» **Problem details**
All of the data, except its images, should be set down exactly as it appears.

» **Recorded information**
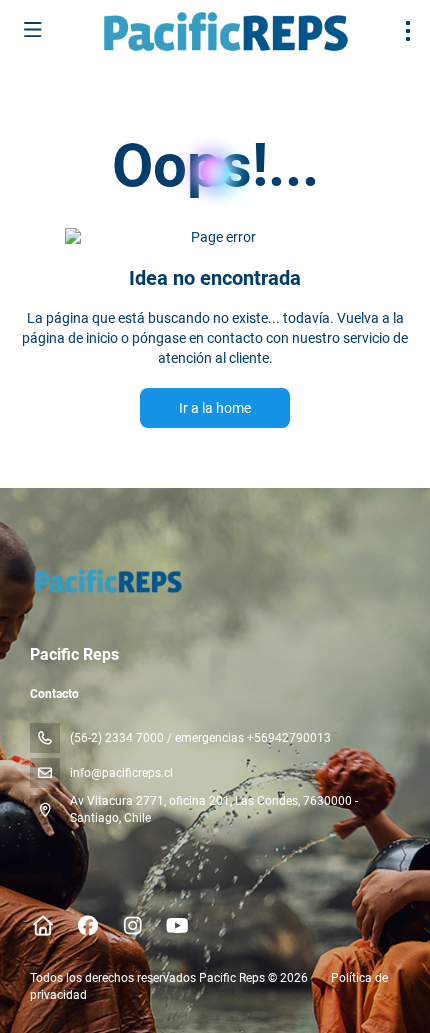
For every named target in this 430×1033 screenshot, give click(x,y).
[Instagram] (132, 926)
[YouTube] (177, 926)
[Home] (42, 926)
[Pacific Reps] (106, 581)
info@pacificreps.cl (121, 773)
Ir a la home (215, 408)
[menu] (408, 31)
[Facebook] (87, 926)
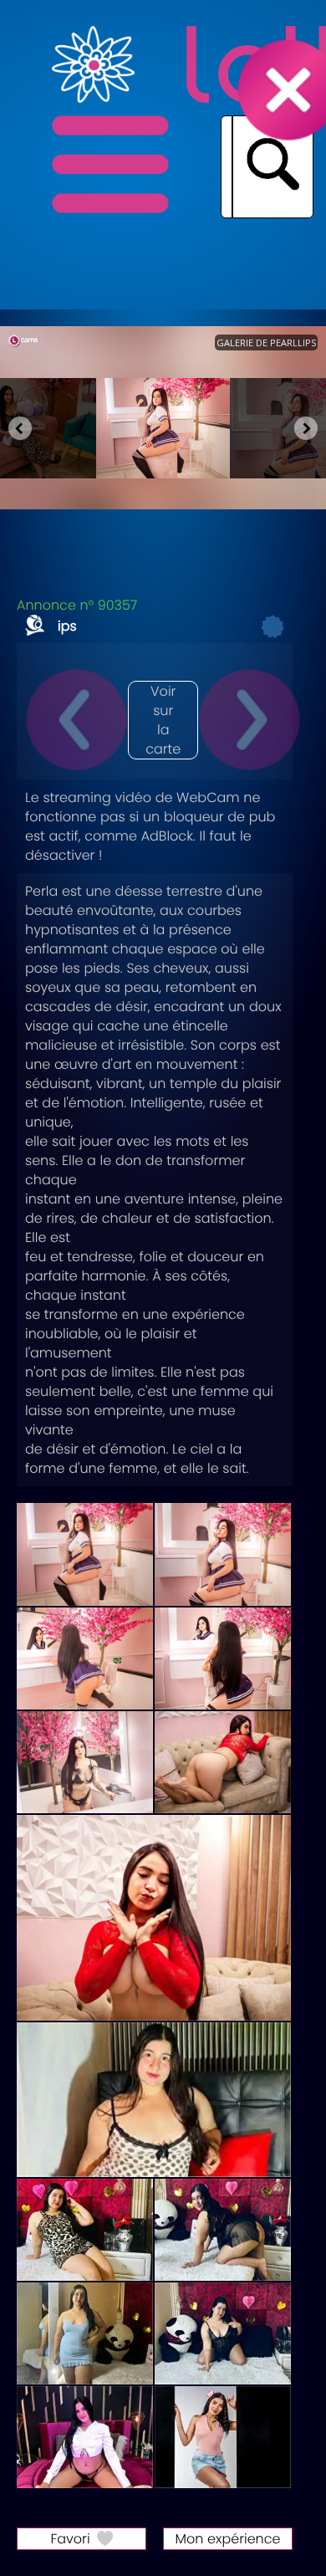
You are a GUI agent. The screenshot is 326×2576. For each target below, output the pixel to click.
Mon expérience (228, 2538)
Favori (69, 2538)
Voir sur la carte (163, 720)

» **Response**
For every named target in this 430×1033 screenshot, give click(x,y).
[Instagram] (132, 926)
[YouTube] (177, 926)
[Home] (42, 926)
[Pacific Reps] (106, 581)
info@pacificreps.cl (121, 773)
Ir a la home (215, 408)
[menu] (408, 31)
[Facebook] (87, 926)
You are a GUI agent. The screenshot is 326×2576. For each target below, output the pixel to click.
Mon expérience (228, 2538)
Favori (69, 2538)
Voir sur la carte (163, 720)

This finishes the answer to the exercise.